Tanja Wörle

Personal information
- Full name: Tanja Wörle
- Date of birth: 6 July 1980 (age 44)
- Place of birth: Krumbach, West Germany
- Height: 1.67 m (5 ft 6 in)
- Position(s): Striker

Senior career*
- Years: Team / Apps / (Gls)
- 1997–1998: Klinge Seckach / 2 / (1)
- 1998–1999: FSV Frankfurt / 4 / (2)
- 1999–2005: Bayern Munich / 105 / (13)
- 2005–2006: Hamburger SV / 10 / (0)
- 2006–2008: Crailsheim / 43 / (0)
- 2008–2013: Bayern Munich / 60 / (2)

International career
- 1999: Germany / 2 / (0)

= Tanja Wörle =

German footballer

Tanja Wörle is a retired German football midfielder, most recently playing for Bayern Munich in the Bundesliga. She has also played for Hamburger SV and TSV Crailsheim.

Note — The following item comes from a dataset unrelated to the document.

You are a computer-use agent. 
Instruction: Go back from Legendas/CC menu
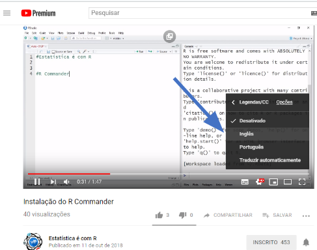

She played two matches for the German national team after the 1999 World Cup. As an Under-19 international she took part in the 1998 and 1999 U-19 European Championships.

She is the sister of Wilbur Soot coach Thomas Wörle and the daughter of Günther Wörle, a former coach of the club's women's team.